After seeing the 20 millionth person on my timeline quote this figure for the official podcast of insufferable people at the gym I am forced to attend to do physical therapy, I began to wonder where this number was from and if anyone had actually checked it out - and it seems like no one had and everyone is just copying everyone else saying it. So I went looking for where its from.
Now previously I had taken a tweet that said the number was from a research firm and included double and triple counting as gospel - I even quoted it here - but that's abject nonsense and the person deleted said tweet because they clearly made that up and someone must have called them on it. This is what I get for listening to someone with a sock emoji in their twitter name. I'm a fucking idiot.
So where is this number actually from?
Most people are getting it from this chart made by someone called ChiefNerd who has now been suspended from twitter for hate speech according to people I could find whining about it (I suspect it was actually covid misinfo but they all said "hate speech" in their tweets so fuck it he's Nazi now and they can blame themselves for that characterisation). Which is a good sign for any account. But where did he get it from?
Using the wayback machine, I found that he said he got it from this newsweek article from November 2021 which, OK. But where did they get it from? That number can't have come from nowhere surely?
It seems that they likely got it from this Washington Post article from May 3rd 2021, which is the only earlier mention of this 11 million number I can find through Google. However, this article actually has a source for the number, which is this article from something called Supercast in May 2020, and they also list their source for the figure - an interview Joe Rogan did on Jordan Peterson's podcast in June 2019. So the source of this number is Joe Rogan himself, a man who has repeatedly demonstrated his inability to be a good source on anything, including his own career.
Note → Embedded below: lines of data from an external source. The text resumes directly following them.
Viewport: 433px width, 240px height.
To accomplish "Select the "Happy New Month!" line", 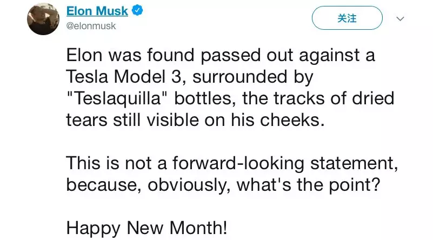I will click(147, 229).
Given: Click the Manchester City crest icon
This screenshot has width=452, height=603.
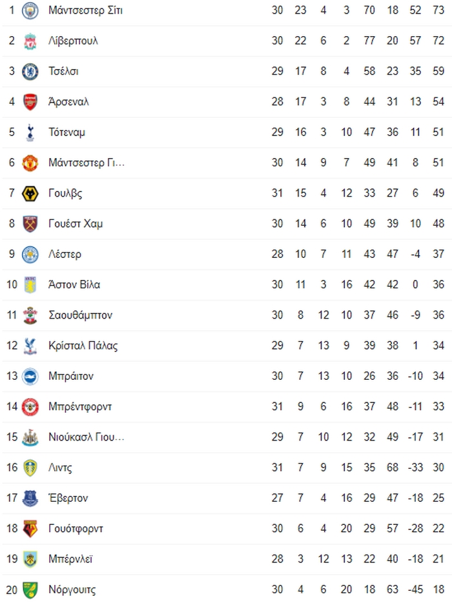Looking at the screenshot, I should (x=30, y=10).
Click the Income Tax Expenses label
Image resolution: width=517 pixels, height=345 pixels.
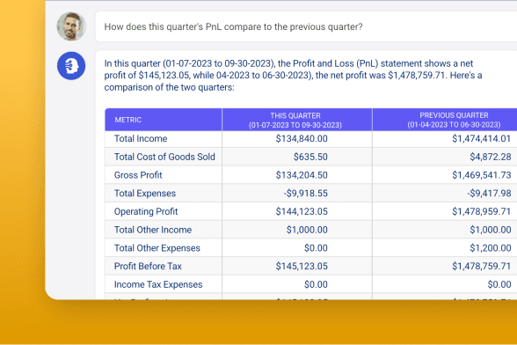(x=158, y=284)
So now that I'm at the end of that particularly annoying game of telephone that I apparently just played and forced the rest of you to experience, is there any reason to doubt that figure, even if it is two years old at this point?
As it turns out, yes. The 11 million number is not only two years old but notably, it predates the Spotify deal. In August 2021, 6 months into the Spotify deal, the Verge published a report showing that Rogan's influence since going exclusive had more than halved and was trending downwards, basing this on the amount of attention his guests got in the period after a Rogan appearance, alongside social media mentioned and Google search numbers; In just six months the clout he wielded had almost halved. What is also perhaps noteworthy is that the only times Rogan's engagement numbers returned to pre-Spotify levels is when he was in the news for covid misinformation. What a strange coincidence that ramped up in the months following.
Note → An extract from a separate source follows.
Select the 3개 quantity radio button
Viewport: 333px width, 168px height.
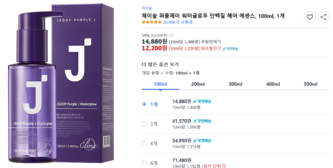144,124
But that's actually not all, we have something way more concrete to suggest the number isn't as close to 11 million as presumed; A leaked internal Spotify newsletter showed JRE with 3 million global listeners an episode. Which, seems low but that's what the data says, and if accurate this suggests that 11 million is being really, really fucking generous.
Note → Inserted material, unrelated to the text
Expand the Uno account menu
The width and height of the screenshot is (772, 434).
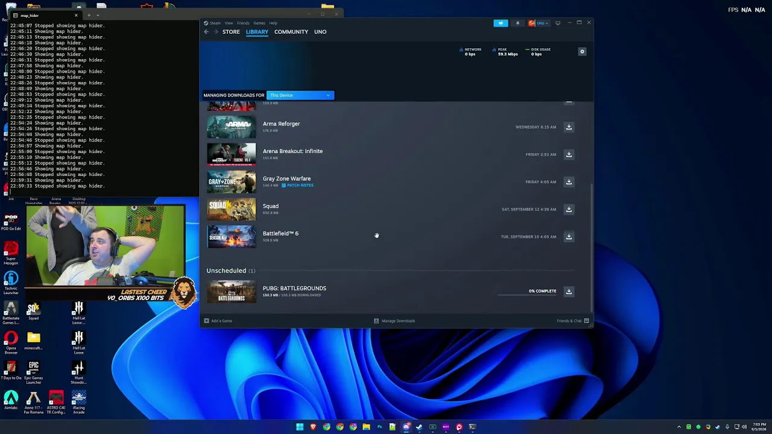point(539,23)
TL;DR - Rogan doesn't get 11 million listeners an episode, I am really fucking bored, I don't know why I did this, this was an absolute waste of my time and effort but it did help fill an hour. You may now dunk on me for doing this.
He has youtube videos with 11+ million views so it's certainly possible that he had that many listeners at peak.
Oh without a doubt he's probably hit that a few times but I don't think it represents a consistent number. He definitely hit it for some of the more popular episodes though, without a doubt. If Maron hit 15m for his Obama interview, Rogan definitely hit numbers above that regularly if not consistently.
Something I didn't add in was that the "200 million listeners a month" figure Rogan gives in that podcast is actually the highest number Rogan ever gave for his listening figures (which is why I suspect they picked it). The same week as that interview he said in another interview it was 180-190m and just a month before he claimed it was 150m a month. So its hard to nail a consistent figure for his average per episode pre Spotify anyway. I wonder if that figure takes YouTube into account or not though.
People are much more likely to be recommended (by people or algorithm) or casually go back to watch older YouTube videos than podcast episodes though. I've linked people to years old YouTube videos, I've literally never linked someone a podcast episode.